• [Work to complete]
Copy each line below containing "computer".

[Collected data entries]
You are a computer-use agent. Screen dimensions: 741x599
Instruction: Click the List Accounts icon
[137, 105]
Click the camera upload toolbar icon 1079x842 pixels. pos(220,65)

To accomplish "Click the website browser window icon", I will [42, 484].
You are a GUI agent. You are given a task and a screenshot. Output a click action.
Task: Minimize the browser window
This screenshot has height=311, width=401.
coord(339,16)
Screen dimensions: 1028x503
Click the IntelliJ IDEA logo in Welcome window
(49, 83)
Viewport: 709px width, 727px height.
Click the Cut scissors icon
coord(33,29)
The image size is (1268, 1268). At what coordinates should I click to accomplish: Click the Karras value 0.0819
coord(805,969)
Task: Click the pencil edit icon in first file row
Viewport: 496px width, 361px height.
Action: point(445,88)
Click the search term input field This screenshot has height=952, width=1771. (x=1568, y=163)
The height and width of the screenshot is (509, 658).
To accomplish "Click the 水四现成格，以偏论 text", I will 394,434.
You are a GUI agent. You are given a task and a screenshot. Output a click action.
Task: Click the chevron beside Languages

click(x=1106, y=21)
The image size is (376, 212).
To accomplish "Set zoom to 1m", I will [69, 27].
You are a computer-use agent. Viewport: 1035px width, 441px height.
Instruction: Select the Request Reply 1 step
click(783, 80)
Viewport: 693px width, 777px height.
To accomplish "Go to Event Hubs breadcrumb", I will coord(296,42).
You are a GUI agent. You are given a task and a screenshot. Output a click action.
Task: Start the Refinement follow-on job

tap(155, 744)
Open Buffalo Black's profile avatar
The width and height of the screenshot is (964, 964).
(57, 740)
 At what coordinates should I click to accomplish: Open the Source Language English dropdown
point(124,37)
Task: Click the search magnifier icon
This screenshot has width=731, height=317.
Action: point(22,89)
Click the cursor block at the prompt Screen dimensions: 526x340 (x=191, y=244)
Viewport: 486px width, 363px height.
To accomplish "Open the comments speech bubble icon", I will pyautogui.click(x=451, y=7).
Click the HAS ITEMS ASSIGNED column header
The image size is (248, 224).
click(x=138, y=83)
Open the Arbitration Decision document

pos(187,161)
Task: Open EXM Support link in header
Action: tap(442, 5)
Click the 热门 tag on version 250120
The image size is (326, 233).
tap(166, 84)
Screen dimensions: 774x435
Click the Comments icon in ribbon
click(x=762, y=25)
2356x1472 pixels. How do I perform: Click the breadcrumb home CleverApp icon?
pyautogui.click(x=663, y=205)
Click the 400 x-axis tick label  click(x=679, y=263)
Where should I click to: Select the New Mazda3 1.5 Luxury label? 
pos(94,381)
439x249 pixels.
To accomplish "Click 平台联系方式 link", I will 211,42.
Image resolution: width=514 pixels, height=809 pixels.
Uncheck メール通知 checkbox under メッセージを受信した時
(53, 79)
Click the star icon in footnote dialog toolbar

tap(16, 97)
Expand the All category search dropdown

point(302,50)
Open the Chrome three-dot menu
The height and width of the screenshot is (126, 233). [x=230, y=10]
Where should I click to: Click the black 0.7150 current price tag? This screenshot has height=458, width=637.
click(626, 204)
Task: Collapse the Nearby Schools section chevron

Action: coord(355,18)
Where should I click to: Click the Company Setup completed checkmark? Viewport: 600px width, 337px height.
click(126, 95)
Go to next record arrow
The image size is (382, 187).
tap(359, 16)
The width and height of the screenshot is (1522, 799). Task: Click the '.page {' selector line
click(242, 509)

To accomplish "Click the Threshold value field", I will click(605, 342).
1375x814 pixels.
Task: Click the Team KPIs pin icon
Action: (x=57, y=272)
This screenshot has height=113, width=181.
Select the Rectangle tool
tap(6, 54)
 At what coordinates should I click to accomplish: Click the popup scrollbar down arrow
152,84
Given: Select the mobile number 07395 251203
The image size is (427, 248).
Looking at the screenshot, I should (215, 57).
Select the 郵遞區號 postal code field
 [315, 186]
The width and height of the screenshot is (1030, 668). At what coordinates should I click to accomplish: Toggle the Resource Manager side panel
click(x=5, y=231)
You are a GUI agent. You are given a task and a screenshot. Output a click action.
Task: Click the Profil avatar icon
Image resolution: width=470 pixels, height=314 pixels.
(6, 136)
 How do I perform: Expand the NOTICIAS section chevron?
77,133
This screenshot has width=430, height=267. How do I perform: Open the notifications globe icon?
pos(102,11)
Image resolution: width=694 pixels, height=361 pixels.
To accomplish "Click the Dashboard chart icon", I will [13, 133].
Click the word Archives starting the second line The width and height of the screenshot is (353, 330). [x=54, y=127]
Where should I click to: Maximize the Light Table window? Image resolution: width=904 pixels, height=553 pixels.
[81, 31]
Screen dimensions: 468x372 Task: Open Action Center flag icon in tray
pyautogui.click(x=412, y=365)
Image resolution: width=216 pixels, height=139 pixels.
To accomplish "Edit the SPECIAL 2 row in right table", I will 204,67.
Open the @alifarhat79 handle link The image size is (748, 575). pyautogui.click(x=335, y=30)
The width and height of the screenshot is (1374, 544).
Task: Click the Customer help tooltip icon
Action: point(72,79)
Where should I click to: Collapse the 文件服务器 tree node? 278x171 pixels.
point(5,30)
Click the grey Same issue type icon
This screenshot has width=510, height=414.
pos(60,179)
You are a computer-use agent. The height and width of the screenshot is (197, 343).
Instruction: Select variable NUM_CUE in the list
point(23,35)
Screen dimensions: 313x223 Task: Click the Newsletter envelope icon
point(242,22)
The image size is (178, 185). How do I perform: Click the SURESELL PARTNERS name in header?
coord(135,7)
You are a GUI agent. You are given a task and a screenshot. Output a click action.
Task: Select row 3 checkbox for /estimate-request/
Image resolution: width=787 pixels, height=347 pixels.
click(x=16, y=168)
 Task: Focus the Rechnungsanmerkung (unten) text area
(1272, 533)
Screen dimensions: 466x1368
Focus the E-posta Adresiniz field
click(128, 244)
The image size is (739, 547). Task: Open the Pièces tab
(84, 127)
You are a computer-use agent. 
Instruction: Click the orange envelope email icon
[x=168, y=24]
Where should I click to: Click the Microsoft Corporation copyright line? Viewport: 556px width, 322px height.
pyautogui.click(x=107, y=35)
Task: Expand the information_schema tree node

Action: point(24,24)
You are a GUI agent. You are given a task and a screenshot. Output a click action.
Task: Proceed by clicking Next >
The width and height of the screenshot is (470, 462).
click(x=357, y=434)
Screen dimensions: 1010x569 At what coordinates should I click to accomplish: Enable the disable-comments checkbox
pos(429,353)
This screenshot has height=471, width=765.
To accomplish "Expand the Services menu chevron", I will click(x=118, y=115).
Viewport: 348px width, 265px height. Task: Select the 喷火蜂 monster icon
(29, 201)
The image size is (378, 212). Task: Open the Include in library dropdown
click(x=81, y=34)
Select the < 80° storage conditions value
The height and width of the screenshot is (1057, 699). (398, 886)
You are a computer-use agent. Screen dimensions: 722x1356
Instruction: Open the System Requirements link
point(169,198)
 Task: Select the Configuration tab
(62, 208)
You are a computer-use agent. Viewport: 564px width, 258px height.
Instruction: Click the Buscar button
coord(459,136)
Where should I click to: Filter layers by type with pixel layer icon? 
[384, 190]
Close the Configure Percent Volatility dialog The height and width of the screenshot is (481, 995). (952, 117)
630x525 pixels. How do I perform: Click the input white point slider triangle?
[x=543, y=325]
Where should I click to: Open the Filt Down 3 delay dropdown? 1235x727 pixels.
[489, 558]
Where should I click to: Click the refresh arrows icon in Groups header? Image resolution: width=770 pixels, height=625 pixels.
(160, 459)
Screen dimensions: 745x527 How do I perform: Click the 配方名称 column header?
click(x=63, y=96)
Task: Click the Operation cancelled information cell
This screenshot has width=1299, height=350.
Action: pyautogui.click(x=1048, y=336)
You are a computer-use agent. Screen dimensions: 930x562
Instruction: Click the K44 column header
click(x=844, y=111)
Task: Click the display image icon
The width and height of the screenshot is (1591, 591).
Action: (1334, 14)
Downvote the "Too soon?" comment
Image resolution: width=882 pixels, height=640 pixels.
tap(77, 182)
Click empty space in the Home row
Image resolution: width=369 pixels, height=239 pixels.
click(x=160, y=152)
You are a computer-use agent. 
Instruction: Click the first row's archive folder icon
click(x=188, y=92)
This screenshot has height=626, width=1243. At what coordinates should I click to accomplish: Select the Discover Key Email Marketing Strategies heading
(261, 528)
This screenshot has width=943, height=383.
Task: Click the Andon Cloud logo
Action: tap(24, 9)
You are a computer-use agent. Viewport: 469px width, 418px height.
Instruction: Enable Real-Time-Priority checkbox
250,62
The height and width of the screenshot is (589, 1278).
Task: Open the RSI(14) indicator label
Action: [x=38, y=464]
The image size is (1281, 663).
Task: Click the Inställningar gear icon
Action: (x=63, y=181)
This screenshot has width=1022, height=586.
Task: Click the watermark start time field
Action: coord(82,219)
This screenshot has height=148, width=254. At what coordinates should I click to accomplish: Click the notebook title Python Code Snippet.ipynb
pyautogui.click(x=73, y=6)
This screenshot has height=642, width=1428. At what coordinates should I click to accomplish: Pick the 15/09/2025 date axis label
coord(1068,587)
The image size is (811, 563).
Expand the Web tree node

• [Completed task]
You are a computer-use agent. Screen dimensions: 741x599
You are a computer-use agent. Viewport: 1035px width, 441px height.
You are a computer-use agent. The height and width of the screenshot is (197, 343).
You are a computer-use agent. 
You are a computer-use agent. Screen dimensions: 722x1356
You are a computer-use agent. Viewport: 564px width, 258px height.
You are a computer-use agent. Screen dimensions: 930x562
You are a computer-use agent. 
You are a computer-use agent. Viewport: 469px width, 418px height.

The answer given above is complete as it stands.